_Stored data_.
++++++++++++++++++++

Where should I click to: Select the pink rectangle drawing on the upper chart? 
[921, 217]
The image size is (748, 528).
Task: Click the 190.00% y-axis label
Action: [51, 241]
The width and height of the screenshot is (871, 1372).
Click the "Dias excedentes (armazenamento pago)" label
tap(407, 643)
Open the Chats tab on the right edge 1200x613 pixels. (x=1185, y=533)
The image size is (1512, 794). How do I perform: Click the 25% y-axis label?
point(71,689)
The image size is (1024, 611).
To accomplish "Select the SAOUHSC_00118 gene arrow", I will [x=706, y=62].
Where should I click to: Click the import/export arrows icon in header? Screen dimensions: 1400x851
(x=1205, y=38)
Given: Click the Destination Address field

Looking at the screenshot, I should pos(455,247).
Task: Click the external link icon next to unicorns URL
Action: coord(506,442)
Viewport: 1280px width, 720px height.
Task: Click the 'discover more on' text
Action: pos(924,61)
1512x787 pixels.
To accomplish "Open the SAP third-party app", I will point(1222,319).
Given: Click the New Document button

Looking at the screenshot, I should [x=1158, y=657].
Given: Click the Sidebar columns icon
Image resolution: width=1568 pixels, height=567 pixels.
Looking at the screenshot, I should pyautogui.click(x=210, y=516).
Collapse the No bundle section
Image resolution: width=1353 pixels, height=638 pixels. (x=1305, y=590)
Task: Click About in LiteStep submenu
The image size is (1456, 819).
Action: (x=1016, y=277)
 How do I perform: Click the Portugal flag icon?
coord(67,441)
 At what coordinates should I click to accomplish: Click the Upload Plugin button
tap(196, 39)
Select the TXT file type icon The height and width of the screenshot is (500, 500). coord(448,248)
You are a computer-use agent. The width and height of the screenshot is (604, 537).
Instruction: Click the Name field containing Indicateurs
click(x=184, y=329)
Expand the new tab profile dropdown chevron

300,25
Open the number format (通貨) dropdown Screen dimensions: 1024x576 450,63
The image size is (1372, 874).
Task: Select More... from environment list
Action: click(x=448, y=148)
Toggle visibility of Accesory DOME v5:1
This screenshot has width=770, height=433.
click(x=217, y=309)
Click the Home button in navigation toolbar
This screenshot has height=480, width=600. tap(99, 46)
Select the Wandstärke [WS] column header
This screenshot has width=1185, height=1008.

++++++++++++++++++++

_Problem to work on_. Repeat exactly the lines of the data from the first one through the line with "Given: Click the Sidebar columns icon", both of them included.

_Written reply_.
Where should I click to: Select the pink rectangle drawing on the upper chart? 
[921, 217]
The image size is (748, 528).
Task: Click the 190.00% y-axis label
Action: [51, 241]
The width and height of the screenshot is (871, 1372).
Click the "Dias excedentes (armazenamento pago)" label
tap(407, 643)
Open the Chats tab on the right edge 1200x613 pixels. (x=1185, y=533)
The image size is (1512, 794). How do I perform: Click the 25% y-axis label?
point(71,689)
The image size is (1024, 611).
To accomplish "Select the SAOUHSC_00118 gene arrow", I will [x=706, y=62].
Where should I click to: Click the import/export arrows icon in header? Screen dimensions: 1400x851
(x=1205, y=38)
Given: Click the Destination Address field

Looking at the screenshot, I should pos(455,247).
Task: Click the external link icon next to unicorns URL
Action: coord(506,442)
Viewport: 1280px width, 720px height.
Task: Click the 'discover more on' text
Action: pos(924,61)
1512x787 pixels.
To accomplish "Open the SAP third-party app", I will point(1222,319).
Given: Click the New Document button

Looking at the screenshot, I should [x=1158, y=657].
Given: Click the Sidebar columns icon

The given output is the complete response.